### EXERCISE PROMPT
The result should be an exact copy of only the lines from the one holding "Cancel the export with the No button" through the last line of the data below, please, without pictures.

### PROVIDED DATA
==================================================

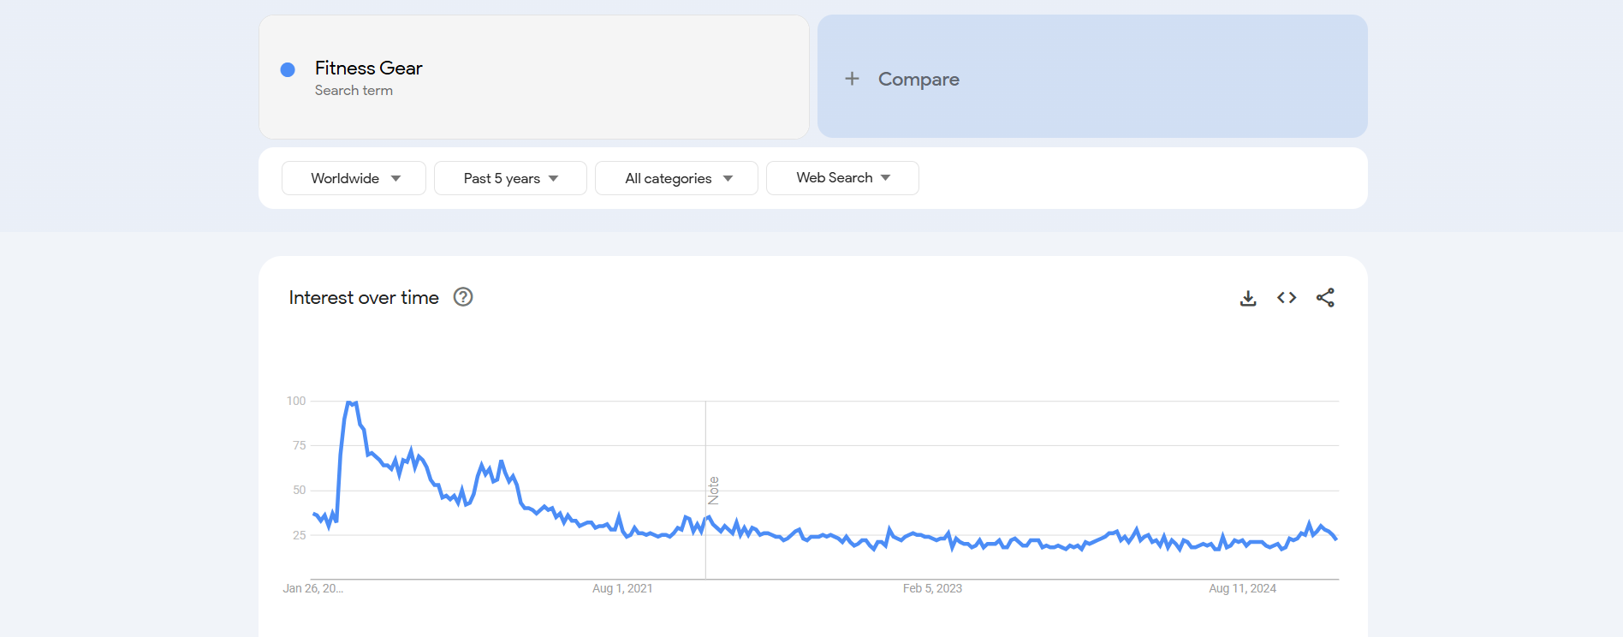Change the Web Search type dropdown
This screenshot has height=637, width=1623.
842,178
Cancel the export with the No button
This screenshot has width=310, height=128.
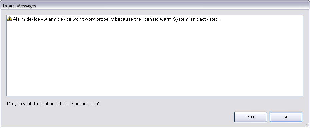(x=286, y=117)
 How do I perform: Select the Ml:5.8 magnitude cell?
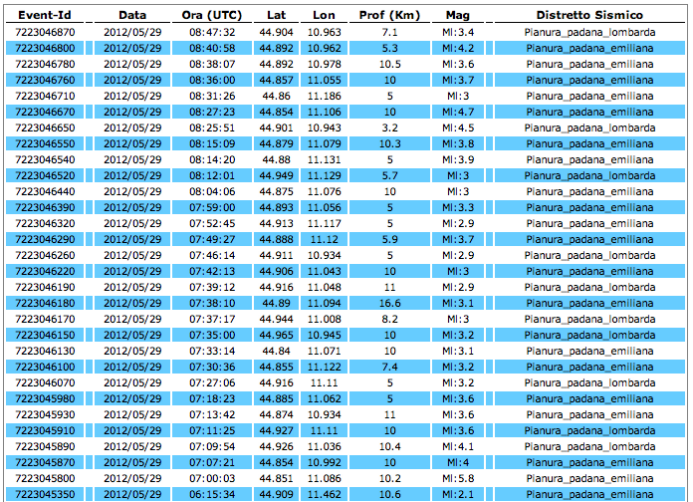(x=458, y=478)

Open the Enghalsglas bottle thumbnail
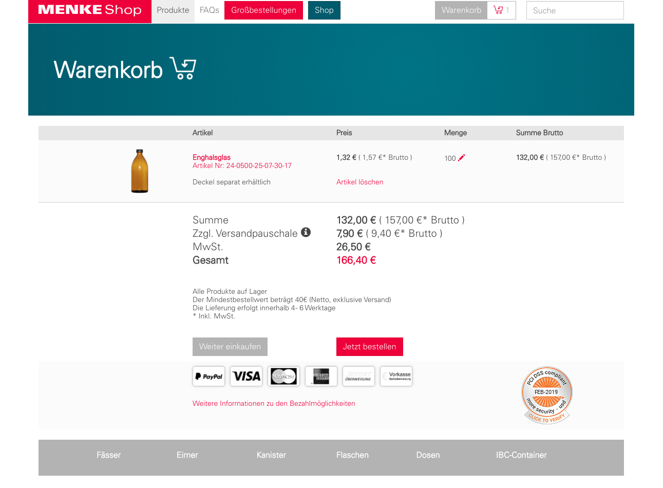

==================================================

### YOUR RESPONSE
Cancel the export with the No button
This screenshot has width=310, height=128.
(x=286, y=117)
 How do I perform: Select the Ml:5.8 magnitude cell?
(x=458, y=478)

Open the Enghalsglas bottle thumbnail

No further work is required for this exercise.